> **What is expected**
Your output should be the lines below from the one with "Given: Bookmark this page with the star icon" through the one with "Given: Click the install path text field", copied exactly, pictures excluded.

Records supplied: Begin

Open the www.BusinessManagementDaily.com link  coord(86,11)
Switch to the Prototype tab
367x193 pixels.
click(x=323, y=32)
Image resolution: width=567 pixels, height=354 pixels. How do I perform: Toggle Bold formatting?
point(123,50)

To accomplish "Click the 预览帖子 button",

Records supplied: End
Records supplied: Begin

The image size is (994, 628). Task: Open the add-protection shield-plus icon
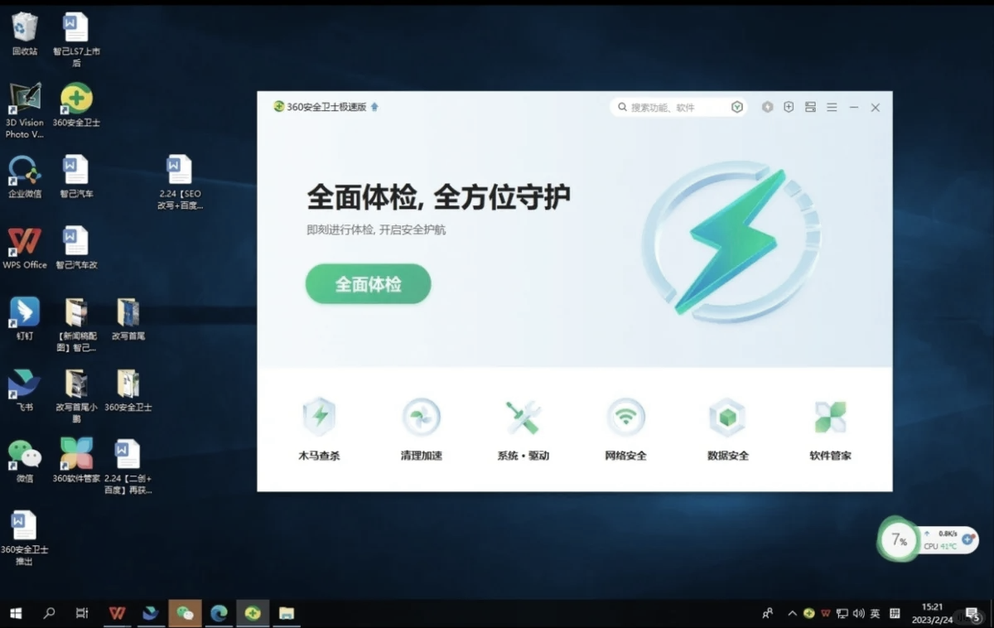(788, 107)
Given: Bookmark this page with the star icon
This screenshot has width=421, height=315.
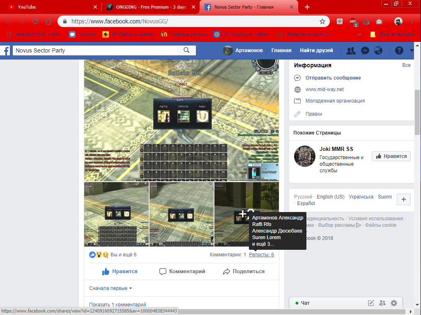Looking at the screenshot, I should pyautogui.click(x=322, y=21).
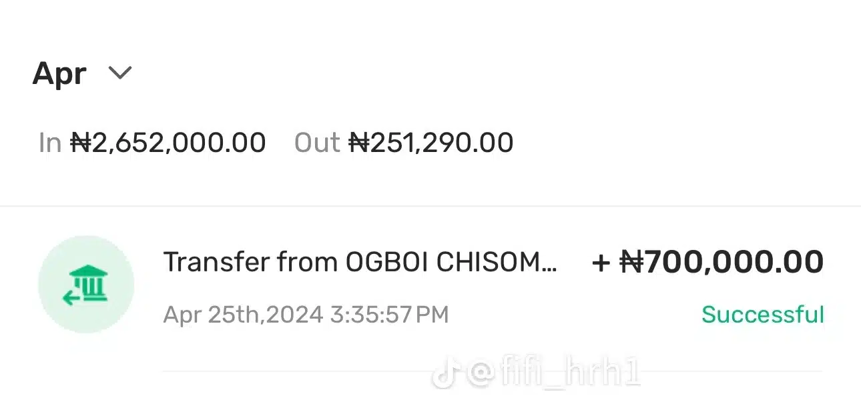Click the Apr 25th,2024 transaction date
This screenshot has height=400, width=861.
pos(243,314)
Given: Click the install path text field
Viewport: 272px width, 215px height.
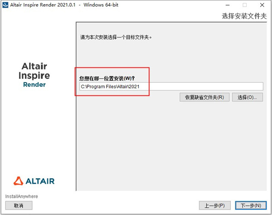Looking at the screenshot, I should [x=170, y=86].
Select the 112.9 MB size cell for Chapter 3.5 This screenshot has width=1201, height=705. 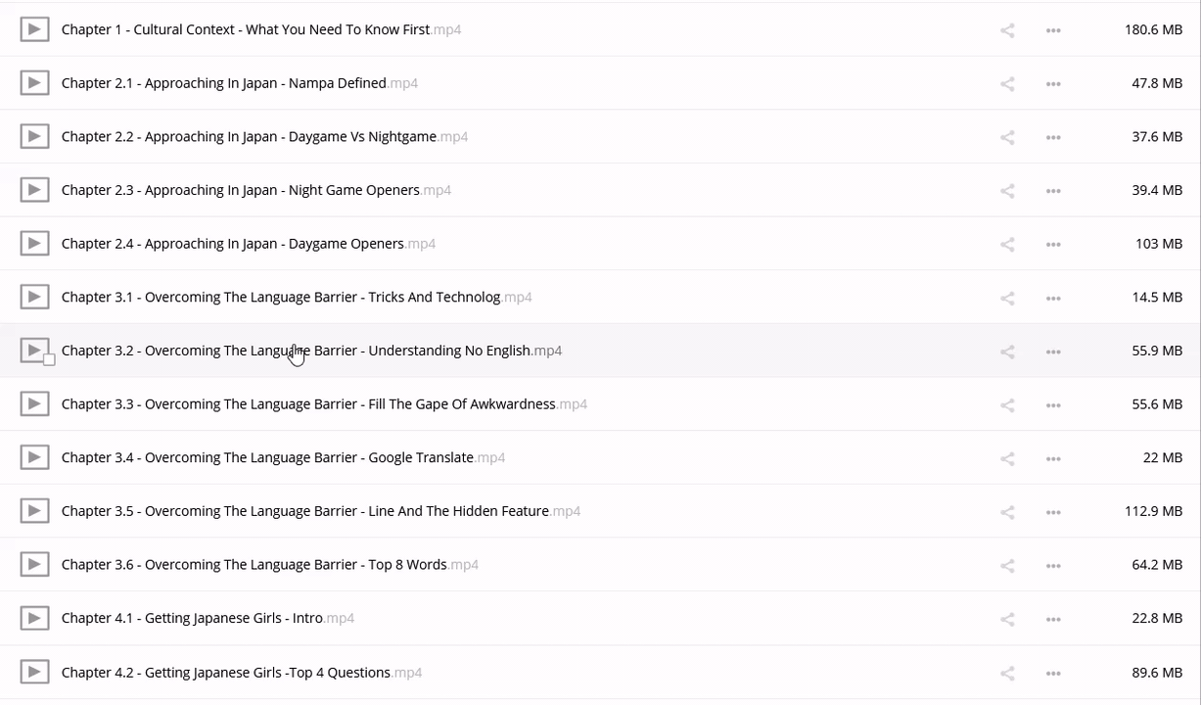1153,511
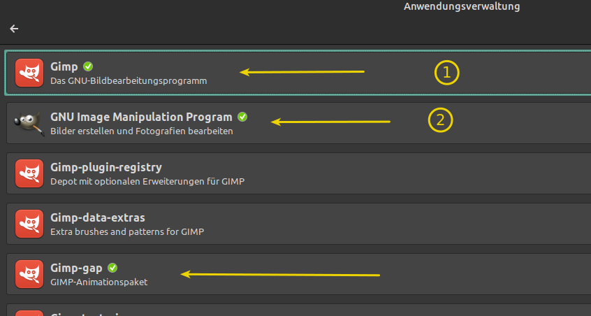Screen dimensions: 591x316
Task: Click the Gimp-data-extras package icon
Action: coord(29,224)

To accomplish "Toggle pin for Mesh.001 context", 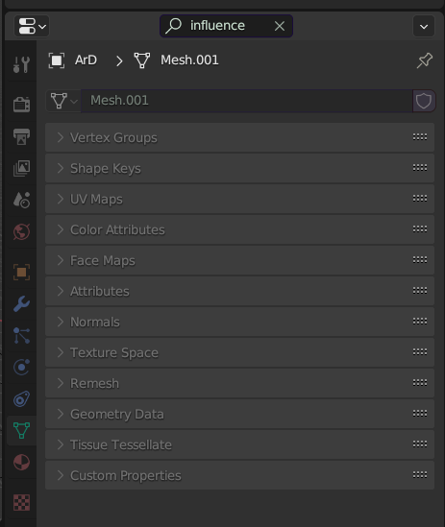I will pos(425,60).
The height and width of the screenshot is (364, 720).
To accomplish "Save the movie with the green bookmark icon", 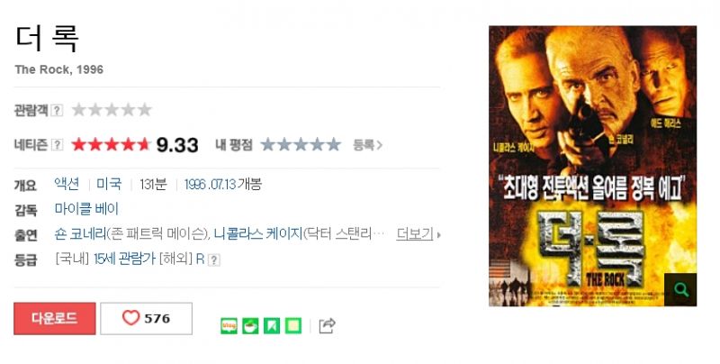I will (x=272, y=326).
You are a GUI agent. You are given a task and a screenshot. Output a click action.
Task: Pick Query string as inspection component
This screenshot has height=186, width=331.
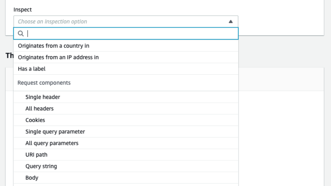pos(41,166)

Records supplied: End
Records supplied: Begin

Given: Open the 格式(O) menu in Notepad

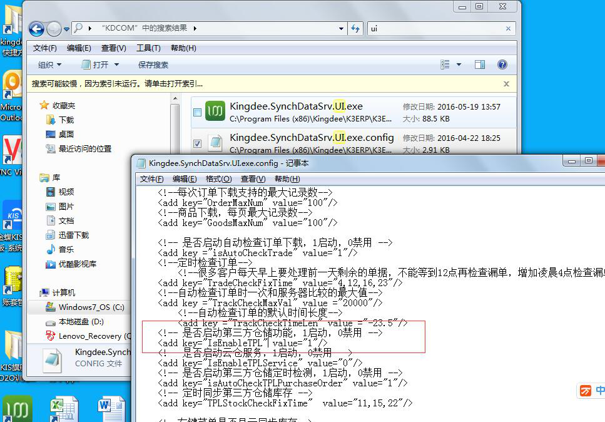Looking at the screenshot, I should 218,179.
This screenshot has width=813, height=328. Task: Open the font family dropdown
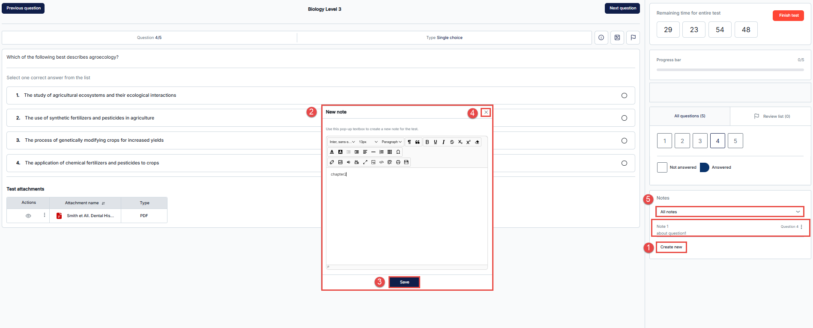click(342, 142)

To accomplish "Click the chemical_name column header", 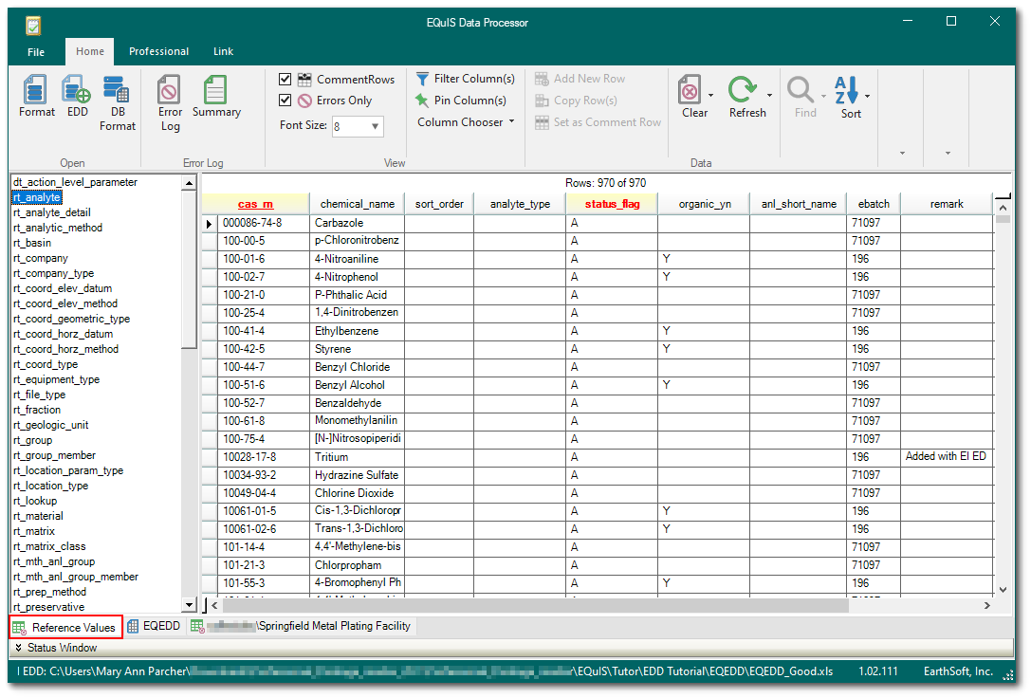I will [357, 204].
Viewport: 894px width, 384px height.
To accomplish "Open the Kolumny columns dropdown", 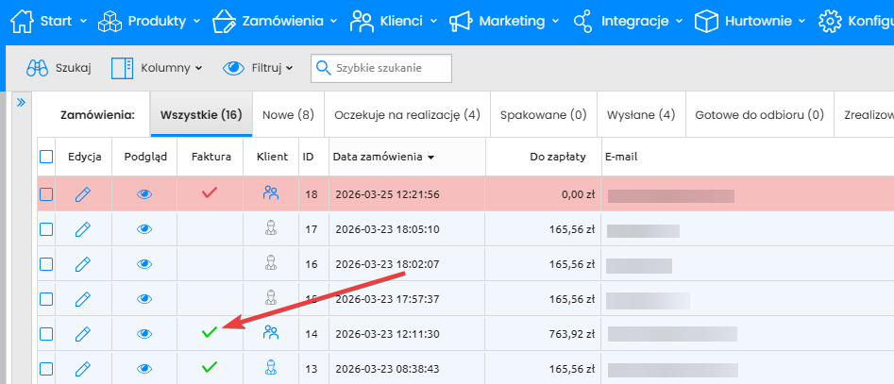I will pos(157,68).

Records supplied: End

> **Solved problem**
Given: Bookmark this page with the star icon
This screenshot has width=421, height=315.
Looking at the screenshot, I should pyautogui.click(x=322, y=21).
Click the Apr 25th,2024 transaction date
This screenshot has height=400, width=861.
pos(243,314)
Given: Click the install path text field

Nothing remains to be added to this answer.